By: Sangeeta Mangubhai

The 2016 Category 5 Cyclone Winston left a wake of devastation in its path. Koro Island in the Lomaiviti Group was one of the worst hit with extensive damage to homes, schools and other infrastructure, as well as to community agriculture and fisheries. A 2016 study by the Wildlife Conservation Society, Fiji Locally Managed Marine Areas (FLMMA) network, University of the South Pacific, Coral Reef Alliance and Global Vision International estimated damages and losses of boats and engines on Koro Island at FJ$64,035. There were also significant losses in fishing gear across the province which impacted communities’ ability to fish for food in the months after.

Prior to the cyclone WCS had been working with the communities of Koro and the Lomaiviti Provincial Office to design an island-scale ridge-to-reef management plan. Over the next 2 weeks WCS will be visiting each of the 14 communities on Koro Island to re-engage with the communities and see if they would like to move forward with the management plan. Given the recent impact of the cyclone, any management plan developed will need to incorporate strategies address disaster risk reduction and to build community resilience to future disturbances from climate change and natural disasters.

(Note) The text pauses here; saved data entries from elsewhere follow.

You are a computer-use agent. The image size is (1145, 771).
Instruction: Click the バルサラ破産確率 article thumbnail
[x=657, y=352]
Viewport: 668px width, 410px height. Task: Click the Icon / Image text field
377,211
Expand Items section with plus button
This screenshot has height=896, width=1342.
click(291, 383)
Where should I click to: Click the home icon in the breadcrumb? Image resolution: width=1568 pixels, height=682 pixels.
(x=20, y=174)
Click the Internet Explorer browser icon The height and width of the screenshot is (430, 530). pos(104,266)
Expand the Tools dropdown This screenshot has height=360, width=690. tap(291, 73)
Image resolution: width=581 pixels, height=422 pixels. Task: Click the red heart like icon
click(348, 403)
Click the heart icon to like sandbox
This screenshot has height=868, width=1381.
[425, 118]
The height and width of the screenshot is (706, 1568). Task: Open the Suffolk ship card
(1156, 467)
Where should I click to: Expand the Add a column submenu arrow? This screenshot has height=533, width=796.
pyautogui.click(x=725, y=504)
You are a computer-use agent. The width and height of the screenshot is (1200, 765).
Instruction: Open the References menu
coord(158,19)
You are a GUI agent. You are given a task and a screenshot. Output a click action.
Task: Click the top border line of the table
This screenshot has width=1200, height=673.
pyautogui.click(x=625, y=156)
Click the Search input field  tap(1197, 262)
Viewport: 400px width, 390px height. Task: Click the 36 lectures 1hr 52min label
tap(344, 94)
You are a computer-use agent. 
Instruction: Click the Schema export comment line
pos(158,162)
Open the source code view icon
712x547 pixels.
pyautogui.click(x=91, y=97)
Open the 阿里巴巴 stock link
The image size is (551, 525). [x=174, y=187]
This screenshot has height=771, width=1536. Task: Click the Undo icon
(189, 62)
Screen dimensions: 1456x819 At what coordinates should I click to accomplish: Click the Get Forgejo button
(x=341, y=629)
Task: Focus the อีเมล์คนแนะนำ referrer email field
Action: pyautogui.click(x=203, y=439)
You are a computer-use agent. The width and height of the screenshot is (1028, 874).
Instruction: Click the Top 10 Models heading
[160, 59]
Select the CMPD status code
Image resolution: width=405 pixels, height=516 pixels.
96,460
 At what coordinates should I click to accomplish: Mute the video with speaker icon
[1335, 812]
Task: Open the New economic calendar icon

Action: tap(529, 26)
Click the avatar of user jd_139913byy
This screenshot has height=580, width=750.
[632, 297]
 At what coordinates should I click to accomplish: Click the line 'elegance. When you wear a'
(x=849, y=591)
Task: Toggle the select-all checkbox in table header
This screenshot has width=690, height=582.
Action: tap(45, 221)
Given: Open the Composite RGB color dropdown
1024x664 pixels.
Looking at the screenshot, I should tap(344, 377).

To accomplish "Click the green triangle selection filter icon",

Concurrently, a group of scientists from WCS will be conducting a rapid assessment of the coral reefs, both inside and outside community tabu (periodically harvested closures) areas to quantify the scale of the impact from Cyclone Winston, and to look for signs of recovery. Koro has an extensive (and impressive) network of tabu areas all around the island to maintain healthy fish stocks. The data gathered will be analysed and shared back to local communities and incorporated in the ridge-to-reef planning process.

On land, the communities have yet to identify forest protected areas. To complement the marine work a team of scientists from local NGO NatureFiji-MareqetiViti and United States Geological Survey (USGS) and the Ministry of Forests will be doing surveys of ‘herpetofauna’ (like frogs, skinks, iguanas, snakes) and will document any invasive species (e.g. mongoose) they find on land. At the same time, Partners in Community Development Fiji (PCDF) will be conducting village profiles to assist communities produce village development plans that are in line with guidelines from the iTaukei Affairs Board.

As the team prepares all the logistics for the trip, we heard the news that the Uto-ni-Yalo, a Fijian canoe (or ‘vaka’) has just arrived in Koro to create awareness about two proposed large marine managed areas in the Vatu-i-Ra Seascape. The two marine managed areas will contribute to protecting this highly biodiverse seascape for both nature and for people.

Technology permitting, we hope to be able to get live blogs and updates from the field.